In mattinata erano circolate indiscrezioni secondo cui avrebbe dovuto lasciare l'Ambasciata per motivi di salute. Lui non conferma il legame ma spiega di non essere in ottime condizioni "dopo due anni senza respirare aria fresca". Governo Lima vuole incontrare ministro degli Esteri britannico

Usa: dossier FBI contro
Poi è il momento delle accuse verso gli Stati Uniti: stanno indagando - dice - "in modo pesante" nei suoi confronti da oltre 4 anni. L'FBI avrebbe redatto un dossier di 4 mila pagine, un comportamento intimidatorio che mette a rischio la libertà dei giornalisti. E che Assange ha denunciato perché sostiene che le informazioni siano state ottenute in modo illegale, "tramite bustarelle".
Assange: lascerò a breve l'ambasciata
In mattinata, sui giornali britannici, era circolata la notizia che il 43enne fondatore di Wikileaks fosse in procinto di lasciare l'Ambasciata dell'Ecuador per problemi al cuore e ai polmoni. "La lascerò presto - dice poi in conferenza stampa - ma non per le ragioni che pensa lei". Non spiega quindi se si arrenderà, se si consegnerà alla giustizia né quando uscirà dalla sede diplomatica.
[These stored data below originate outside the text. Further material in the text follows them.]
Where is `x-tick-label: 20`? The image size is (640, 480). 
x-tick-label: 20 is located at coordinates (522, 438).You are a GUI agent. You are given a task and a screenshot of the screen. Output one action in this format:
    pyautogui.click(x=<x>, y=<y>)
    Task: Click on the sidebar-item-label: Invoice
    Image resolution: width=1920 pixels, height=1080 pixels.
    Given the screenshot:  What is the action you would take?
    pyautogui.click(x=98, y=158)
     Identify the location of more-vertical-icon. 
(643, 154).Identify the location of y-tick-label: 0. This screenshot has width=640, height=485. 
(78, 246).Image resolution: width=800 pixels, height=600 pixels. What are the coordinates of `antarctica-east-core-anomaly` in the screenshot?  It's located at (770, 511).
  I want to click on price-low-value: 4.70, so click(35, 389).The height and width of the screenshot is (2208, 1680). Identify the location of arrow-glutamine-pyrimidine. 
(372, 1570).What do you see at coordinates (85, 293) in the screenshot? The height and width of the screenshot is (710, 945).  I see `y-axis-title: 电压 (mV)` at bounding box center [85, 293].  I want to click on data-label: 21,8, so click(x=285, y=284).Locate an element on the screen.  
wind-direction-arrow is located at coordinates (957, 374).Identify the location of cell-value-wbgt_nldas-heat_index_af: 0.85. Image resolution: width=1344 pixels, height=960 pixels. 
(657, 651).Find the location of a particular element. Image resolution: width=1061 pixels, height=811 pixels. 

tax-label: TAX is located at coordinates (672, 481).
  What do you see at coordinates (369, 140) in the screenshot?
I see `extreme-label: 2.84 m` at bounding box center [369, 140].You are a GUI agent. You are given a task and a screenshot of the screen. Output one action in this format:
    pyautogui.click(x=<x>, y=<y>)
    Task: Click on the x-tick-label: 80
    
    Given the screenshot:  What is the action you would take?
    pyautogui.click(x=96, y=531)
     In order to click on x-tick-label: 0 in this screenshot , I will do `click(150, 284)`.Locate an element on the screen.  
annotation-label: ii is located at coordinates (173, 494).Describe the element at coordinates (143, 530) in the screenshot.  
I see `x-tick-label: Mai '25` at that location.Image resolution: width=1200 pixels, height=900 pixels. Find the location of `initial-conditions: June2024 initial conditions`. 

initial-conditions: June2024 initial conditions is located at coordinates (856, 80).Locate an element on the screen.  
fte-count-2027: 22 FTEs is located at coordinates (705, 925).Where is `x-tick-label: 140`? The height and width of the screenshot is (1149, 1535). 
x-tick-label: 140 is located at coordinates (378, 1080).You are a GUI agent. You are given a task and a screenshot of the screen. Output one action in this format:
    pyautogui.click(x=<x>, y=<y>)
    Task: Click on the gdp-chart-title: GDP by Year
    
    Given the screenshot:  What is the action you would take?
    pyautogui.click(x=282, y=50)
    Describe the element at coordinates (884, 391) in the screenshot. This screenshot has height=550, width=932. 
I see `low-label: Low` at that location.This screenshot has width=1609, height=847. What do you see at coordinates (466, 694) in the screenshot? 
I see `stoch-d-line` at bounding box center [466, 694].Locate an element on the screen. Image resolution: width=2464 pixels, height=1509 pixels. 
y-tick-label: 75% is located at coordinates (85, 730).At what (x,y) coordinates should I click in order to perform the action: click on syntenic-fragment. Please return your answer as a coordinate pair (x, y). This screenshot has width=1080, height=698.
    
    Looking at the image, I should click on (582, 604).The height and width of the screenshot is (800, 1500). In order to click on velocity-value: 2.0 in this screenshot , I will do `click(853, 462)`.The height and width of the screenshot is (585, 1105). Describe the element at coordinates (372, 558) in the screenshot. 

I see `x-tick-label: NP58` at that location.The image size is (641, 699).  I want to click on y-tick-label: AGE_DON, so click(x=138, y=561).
Conferma problemi di salute
Le condizioni di salute del fondatore di Wikileaks non sono buone - lascia intuire, senza però entrare nei dettagli. Mentre ribadisce di non essere prigioniero, di non essere stato incriminato di nulla, Assange spiega di vivere in condizioni peggiori di quelle di un carcerato: "Secondo gli standard americani - precisa - sono previsti momenti di sport e all'aria aperta mentre io, da due anni in questa Ambasciata, non ho la possibilità di stare fuori all'aperto". In queste condizioni "chiunque avrebbe problemi".
Ecuador: vogliamo incontrare Hammond
Il governo dell'Ecuador vuole incontrare il nuovo ministro degli Esteri britannico nel tentativo di superare l'impasse sul futuro di Julian Assange. Lo ha detto il suo omologo, Ricardo Patino, in conferenza stampa accanto al fondatore di Wikileaks, ha sottolineato che recenti modifiche nella legge britannica, con riferimento alle regole sull'estradizione, possono creare un clima più favorevole nella ricerca di una soluzione.